E para quem pensa que as intempéries de uma cidade como Curitiba, que faz frio e chove muito, é um problema. A coordenadora garante que não.

“É uma coisa que a gente também rompeu. Não existe tempo ruim, essa coisa de cair na chuva também faz parte, deixar de ir lá fora porque está molhado, de forma alguma. Daí as crianças vão se sujar mesmo, ainda que usem galocha e capa de chuva, é uma experiência diferente. Claro que se estiver um frio muito forte, tudo a gente avalia, e sempre vai olhar com a visão do cuidado com a saúde também, mas sem deixar de proporcionar essa vivência de se reconectar com a natureza. Eu vejo que essas crianças que têm essa oportunidade, elas apresentam um repertório. Seja narrativo, repertório motor, o repertório até de alfabetização, porque ela está em contato com isso, deixa de ser algo mecânico. Então hoje eu vejo uma narrativa das crianças, contando histórias, imaginando coisas, muito mais do que um tempo atrás, em que o processo ainda era algo mais mecanizado”, diz Kátia Sampaio.

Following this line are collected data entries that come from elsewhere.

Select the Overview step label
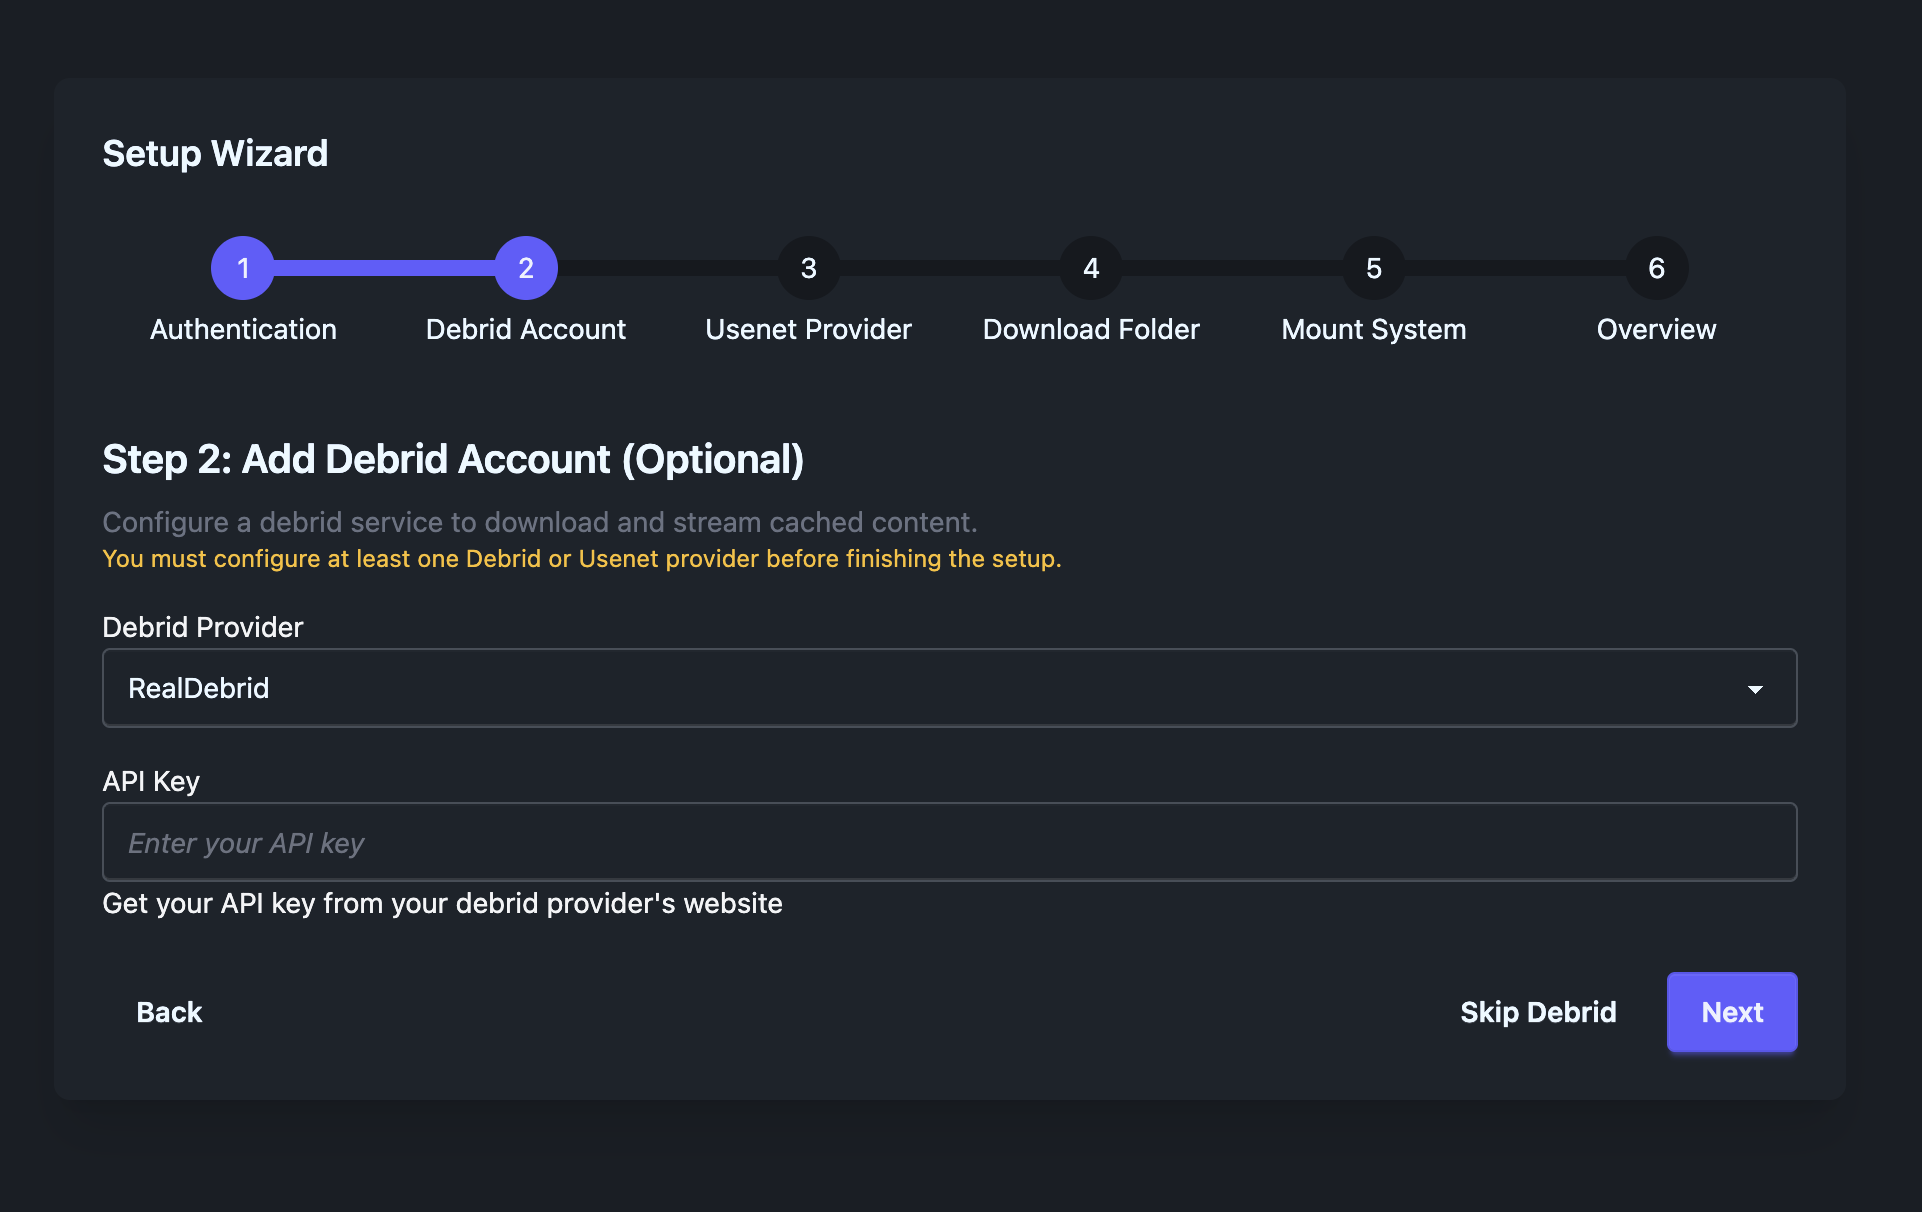 [1655, 329]
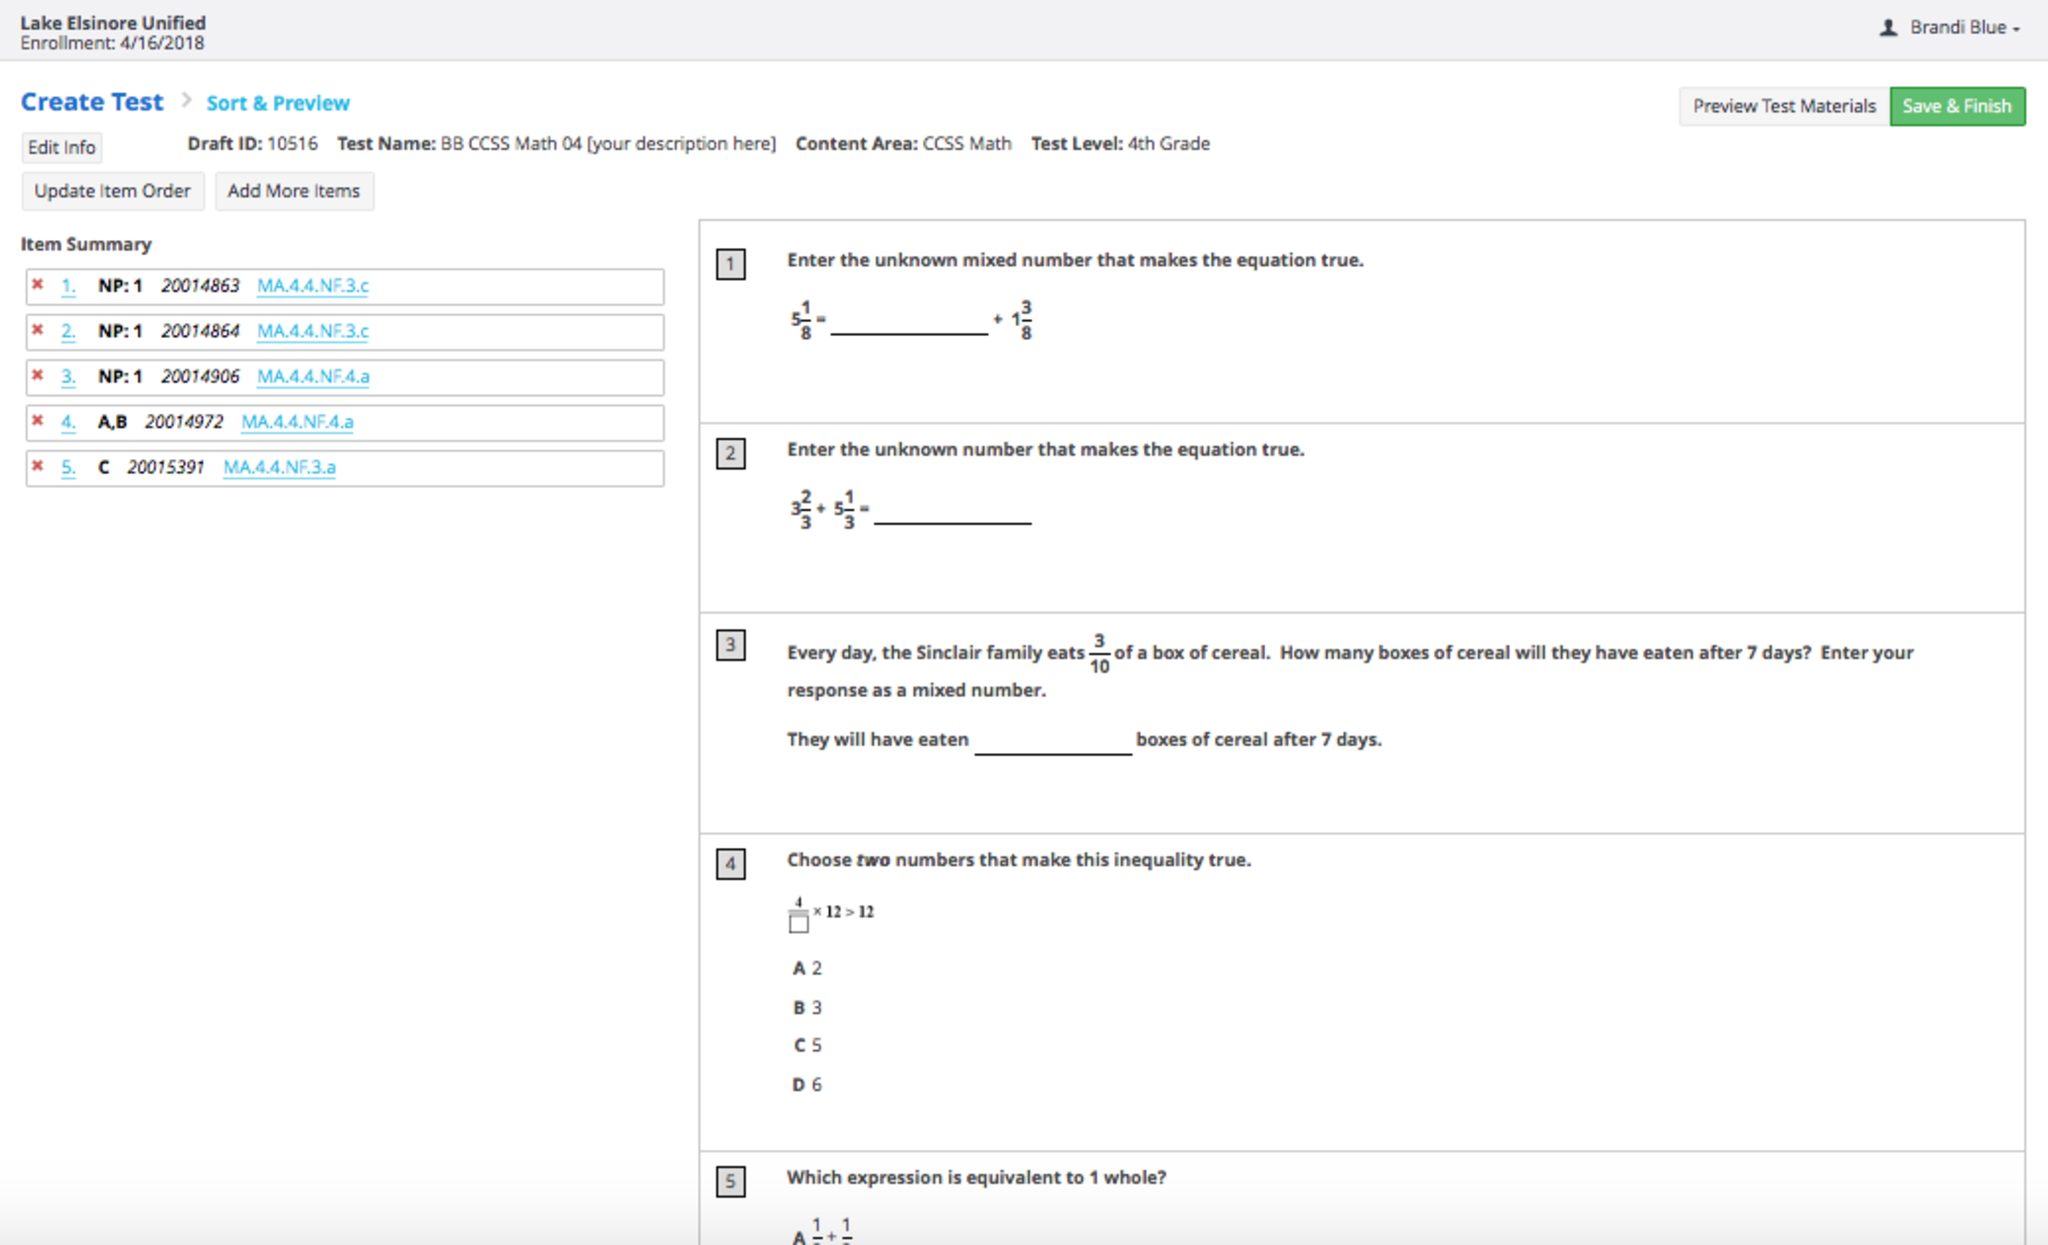Open standard link MA.4.4.NF.3.a

(x=279, y=467)
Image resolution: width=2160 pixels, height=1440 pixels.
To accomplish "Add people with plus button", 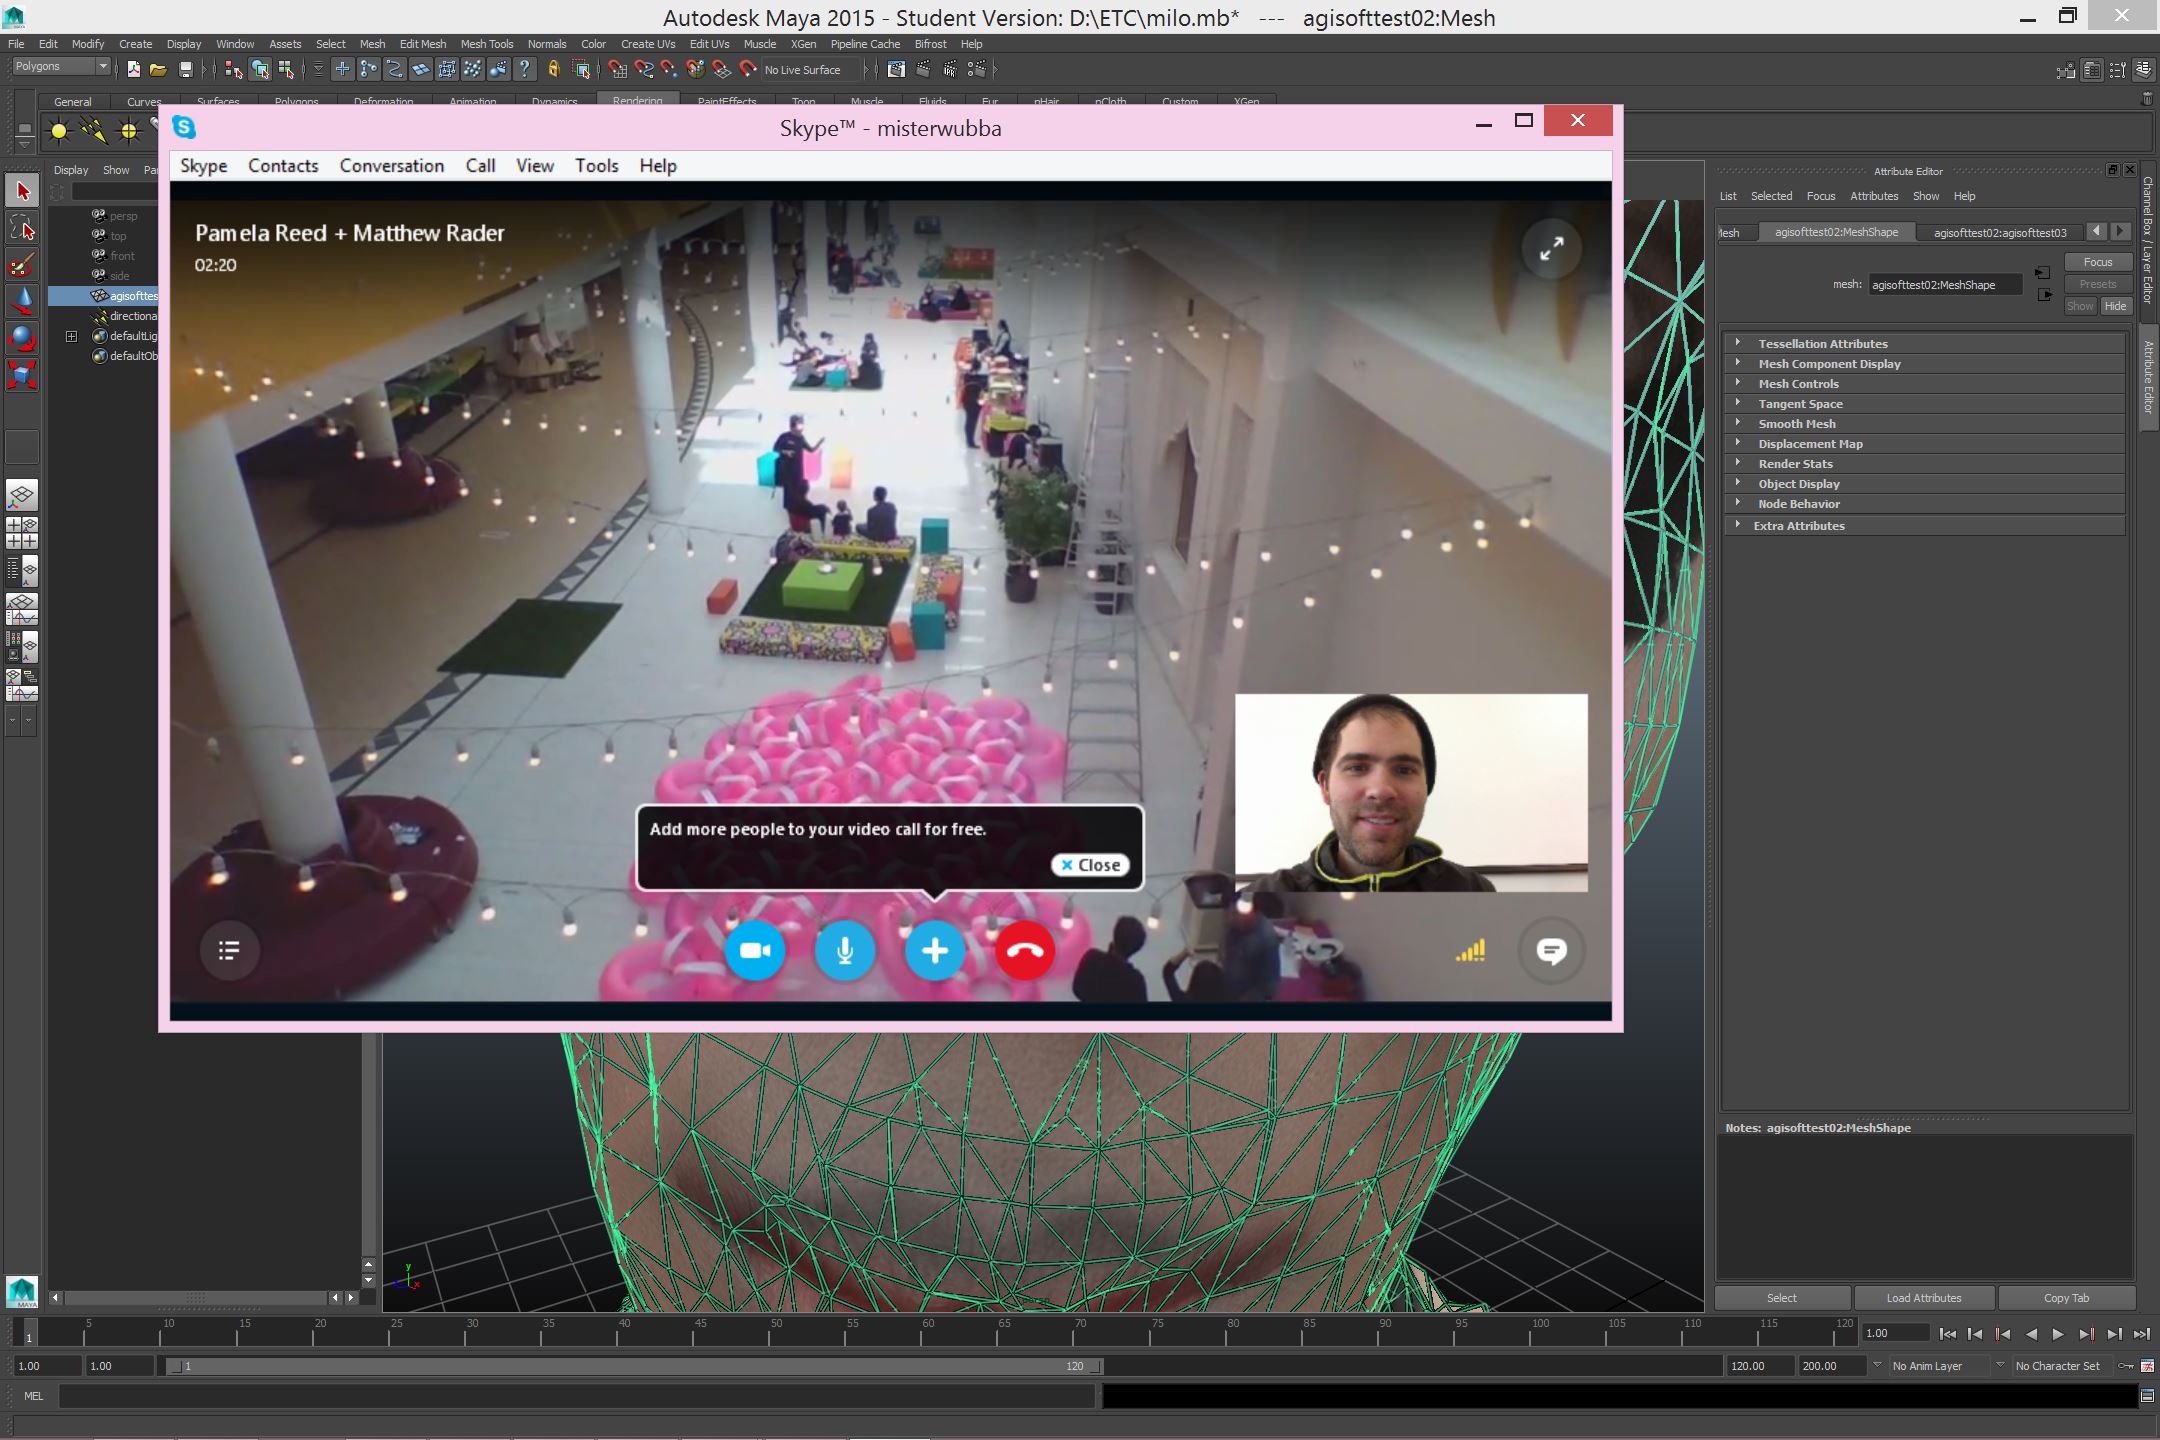I will coord(935,951).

E quando chega a hora de dar adeus à educação infantil e fazer a transição para o ensino fundamental esse contato com a natureza permanece e o olhar de investigação permanecem.

“Lá no primeiro ano, é um primeiro ano que vai acolher essa criança, que saiu da educação infantil, com toda essa possibilidade de investigação lá eles também vão ter um pouquinho mais disso, vão ter possibilidades de investigar. Claro que com uma relação de tempo diferente daqui por fazer parte do fundamental, de ter um currículo já diferenciado e tudo mais, com algumas exigências, mas é possível vivenciar. Eles fazem essas proposições para que essa transição seja gradual e não um choque. Então começamos desde outubro a vivência dos espaços, de fazer entrevista com as crianças de lá, de propor algumas atividades junto com as crianças do primeiro ano, de conhecer as diferentes professoras. Claro que o foco do primeiro ano é mais na sistematização da alfabetização. Aqui o nosso foco ele é de criar repertórios, que a criança possa vivenciar e experimentar e elas levam toda essa vivência, toda essa bagagem para lá”, finalizou Katia, já na sala da orientadora de aprendizagem do 1º ano, Mônica Diva, com quem o diálogo é constante.